Figures 5 and 6 are drawn according to their mean task execution time obtained in the dynamic programming algorithm tests with four groups of testing data models.

When \(K=2\), the mean run time of algorithms increases sharply as N increases from 6 to 8 and then to 10 (Fig. 5).

Fig. 5
figure 5

Run time variation of algorithms when \(K=2\)

Similarly, the run time of algorithms also increases very quickly as N increases from 6 to 8 and then to 10 (Fig. 6).

Fig. 6
figure 6

Run time variation of algorithms when \(K=3\)

The effect of K on the time consumption of algorithms under same N is analyzed based on DP_LT_LP algorithm (Fig. 7).

Fig. 7
figure 7

Time consumption of DP_LT_LP algorithm under different K

An increase of N or K causes a significant increase in the time consumption of dynamic programming algorithms under all scenarios. Compared with linear programming algorithms, dynamic programming algorithms cost much more time in a scenario with relatively small N.

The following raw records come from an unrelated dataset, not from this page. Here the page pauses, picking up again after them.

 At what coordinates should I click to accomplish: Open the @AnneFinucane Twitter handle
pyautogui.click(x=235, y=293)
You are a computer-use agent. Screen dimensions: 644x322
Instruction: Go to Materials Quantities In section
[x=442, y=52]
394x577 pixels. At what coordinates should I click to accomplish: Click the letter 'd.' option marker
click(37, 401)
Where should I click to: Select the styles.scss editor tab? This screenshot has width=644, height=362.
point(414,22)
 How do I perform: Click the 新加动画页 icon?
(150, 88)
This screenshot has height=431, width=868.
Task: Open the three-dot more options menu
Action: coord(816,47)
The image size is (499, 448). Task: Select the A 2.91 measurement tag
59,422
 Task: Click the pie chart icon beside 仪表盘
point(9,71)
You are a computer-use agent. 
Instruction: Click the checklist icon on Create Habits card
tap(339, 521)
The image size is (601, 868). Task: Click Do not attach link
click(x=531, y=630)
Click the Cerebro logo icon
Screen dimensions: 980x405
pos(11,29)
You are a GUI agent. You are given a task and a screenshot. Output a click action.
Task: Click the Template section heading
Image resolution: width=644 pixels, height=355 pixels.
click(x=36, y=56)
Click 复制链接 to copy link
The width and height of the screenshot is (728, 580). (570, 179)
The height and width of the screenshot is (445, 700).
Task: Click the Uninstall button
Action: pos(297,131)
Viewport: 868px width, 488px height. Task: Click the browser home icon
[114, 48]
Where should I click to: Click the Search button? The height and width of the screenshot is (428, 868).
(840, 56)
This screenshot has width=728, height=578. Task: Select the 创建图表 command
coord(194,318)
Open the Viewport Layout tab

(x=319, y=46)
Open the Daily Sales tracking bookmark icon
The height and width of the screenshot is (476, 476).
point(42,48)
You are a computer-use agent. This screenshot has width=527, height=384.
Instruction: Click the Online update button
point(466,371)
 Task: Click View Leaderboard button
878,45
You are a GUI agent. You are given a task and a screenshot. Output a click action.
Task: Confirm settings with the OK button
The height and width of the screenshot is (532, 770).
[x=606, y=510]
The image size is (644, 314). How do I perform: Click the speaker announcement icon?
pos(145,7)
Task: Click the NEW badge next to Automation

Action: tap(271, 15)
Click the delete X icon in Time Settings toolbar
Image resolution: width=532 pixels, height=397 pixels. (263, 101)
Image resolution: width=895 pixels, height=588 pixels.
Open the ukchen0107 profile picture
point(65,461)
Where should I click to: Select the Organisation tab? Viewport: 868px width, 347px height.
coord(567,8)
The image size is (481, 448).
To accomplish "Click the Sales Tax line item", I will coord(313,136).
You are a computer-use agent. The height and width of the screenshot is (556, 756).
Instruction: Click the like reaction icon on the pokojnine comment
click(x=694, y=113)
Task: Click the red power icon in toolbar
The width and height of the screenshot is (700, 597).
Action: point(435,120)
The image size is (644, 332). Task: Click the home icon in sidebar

The different combinations of the experimental dataset also have different results. From Figs. 4, 5 and 6, we know that a task with lower task heterogeneity and processor heterogeneity has a better performance.

5 Conclusions

This paper analyzes the expandability of two periodic real-time task scheduling algorithms, namely dynamic programming algorithm and linear programming algorithm, with particular focus on their operating efficiency and stability. The findings reveal that the linear programming algorithm is superior to the dynamic programming algorithm in terms of expandability. With an increase in task scale and copy amount, the run time of the linear programming algorithm increases linearly, whereas that of the dynamic programming algorithm presents a sharp increase, which is related to the exponential change of state scale. In future work, we will run the experiments on real heterogeneous platforms.